Your goal »
An exact copy of the lines from the one containing "This screenshot has width=800, height=616." through the final line of the records is the only acceptable answer.

★ ★ ★

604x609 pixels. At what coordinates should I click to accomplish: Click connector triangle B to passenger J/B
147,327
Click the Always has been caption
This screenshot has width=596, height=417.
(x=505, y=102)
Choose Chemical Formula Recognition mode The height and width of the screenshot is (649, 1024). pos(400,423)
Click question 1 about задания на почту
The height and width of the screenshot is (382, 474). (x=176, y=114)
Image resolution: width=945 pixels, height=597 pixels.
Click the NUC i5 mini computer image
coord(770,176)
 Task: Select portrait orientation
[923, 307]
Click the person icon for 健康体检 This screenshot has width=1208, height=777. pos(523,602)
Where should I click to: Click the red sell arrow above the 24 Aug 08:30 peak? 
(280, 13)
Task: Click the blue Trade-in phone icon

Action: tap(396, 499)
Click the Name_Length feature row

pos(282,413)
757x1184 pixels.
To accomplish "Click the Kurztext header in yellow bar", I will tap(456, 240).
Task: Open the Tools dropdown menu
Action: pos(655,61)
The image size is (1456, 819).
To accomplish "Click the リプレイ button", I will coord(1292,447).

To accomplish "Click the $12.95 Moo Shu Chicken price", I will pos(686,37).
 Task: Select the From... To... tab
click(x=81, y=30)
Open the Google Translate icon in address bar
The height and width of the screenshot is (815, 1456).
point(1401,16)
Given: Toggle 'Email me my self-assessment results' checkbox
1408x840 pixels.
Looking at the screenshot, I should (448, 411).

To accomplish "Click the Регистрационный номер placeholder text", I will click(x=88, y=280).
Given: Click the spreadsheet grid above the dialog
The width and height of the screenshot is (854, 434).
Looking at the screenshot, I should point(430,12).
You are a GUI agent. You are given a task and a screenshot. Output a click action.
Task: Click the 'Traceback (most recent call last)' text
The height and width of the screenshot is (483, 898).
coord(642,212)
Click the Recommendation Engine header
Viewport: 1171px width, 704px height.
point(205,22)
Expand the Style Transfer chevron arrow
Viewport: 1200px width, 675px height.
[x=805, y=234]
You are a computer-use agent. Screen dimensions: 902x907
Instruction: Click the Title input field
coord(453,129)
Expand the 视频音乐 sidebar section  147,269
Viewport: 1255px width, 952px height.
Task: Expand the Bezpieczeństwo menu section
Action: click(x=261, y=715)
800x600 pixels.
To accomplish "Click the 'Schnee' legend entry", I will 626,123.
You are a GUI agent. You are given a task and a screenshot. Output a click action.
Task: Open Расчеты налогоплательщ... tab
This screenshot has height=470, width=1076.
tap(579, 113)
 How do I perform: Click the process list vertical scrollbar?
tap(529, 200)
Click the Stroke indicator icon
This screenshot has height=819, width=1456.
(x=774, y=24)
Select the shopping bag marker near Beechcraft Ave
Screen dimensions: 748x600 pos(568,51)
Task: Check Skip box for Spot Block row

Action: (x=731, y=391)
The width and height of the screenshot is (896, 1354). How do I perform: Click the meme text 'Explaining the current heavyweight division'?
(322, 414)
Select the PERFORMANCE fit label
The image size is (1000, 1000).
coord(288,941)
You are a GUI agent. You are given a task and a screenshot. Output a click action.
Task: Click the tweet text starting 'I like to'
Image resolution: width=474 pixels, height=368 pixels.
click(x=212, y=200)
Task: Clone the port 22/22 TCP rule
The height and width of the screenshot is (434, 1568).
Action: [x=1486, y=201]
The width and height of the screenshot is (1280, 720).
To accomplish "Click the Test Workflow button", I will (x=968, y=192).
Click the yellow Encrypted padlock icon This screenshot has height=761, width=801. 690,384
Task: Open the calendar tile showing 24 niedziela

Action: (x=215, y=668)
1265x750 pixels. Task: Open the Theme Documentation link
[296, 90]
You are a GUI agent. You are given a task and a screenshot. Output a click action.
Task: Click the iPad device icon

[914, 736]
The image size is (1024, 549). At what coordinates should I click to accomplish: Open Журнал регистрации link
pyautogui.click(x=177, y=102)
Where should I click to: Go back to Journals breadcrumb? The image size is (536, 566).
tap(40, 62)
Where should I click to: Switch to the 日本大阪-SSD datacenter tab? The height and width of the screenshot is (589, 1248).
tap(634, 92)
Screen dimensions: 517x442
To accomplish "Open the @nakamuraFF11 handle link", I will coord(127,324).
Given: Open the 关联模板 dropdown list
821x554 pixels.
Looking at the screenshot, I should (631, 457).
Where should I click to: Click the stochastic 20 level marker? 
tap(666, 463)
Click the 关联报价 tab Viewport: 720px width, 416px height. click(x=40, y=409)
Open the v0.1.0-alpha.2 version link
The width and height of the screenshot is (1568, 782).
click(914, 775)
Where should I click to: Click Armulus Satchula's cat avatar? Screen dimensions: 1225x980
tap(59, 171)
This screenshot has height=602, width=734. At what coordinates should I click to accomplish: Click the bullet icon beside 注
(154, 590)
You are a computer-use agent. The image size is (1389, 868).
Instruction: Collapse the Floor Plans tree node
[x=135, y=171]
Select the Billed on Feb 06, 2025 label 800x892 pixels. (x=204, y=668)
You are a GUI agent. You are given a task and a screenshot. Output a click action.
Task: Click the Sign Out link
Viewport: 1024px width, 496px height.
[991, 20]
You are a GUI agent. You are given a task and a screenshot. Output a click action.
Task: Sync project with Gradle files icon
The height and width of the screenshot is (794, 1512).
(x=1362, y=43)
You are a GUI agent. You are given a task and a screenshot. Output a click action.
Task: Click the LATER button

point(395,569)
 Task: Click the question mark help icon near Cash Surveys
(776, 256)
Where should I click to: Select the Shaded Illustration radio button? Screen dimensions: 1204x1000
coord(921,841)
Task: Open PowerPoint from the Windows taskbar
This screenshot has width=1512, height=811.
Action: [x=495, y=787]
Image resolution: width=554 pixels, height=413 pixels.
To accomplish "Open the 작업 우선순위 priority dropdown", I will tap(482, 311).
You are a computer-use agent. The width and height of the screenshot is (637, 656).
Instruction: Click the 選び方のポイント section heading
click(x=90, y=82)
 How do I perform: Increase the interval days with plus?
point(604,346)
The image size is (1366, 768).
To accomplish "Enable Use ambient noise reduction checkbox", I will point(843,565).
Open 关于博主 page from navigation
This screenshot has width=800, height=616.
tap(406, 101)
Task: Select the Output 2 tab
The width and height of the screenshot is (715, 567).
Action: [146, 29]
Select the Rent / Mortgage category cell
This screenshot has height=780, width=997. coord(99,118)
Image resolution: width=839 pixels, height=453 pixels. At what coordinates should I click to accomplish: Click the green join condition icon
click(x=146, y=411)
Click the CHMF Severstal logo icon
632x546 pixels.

★ ★ ★

Written reply »
This screenshot has width=800, height=616.
tap(406, 101)
Task: Select the Output 2 tab
The width and height of the screenshot is (715, 567).
Action: [146, 29]
Select the Rent / Mortgage category cell
This screenshot has height=780, width=997. coord(99,118)
Image resolution: width=839 pixels, height=453 pixels. At what coordinates should I click to accomplish: Click the green join condition icon
click(x=146, y=411)
Click the CHMF Severstal logo icon
632x546 pixels.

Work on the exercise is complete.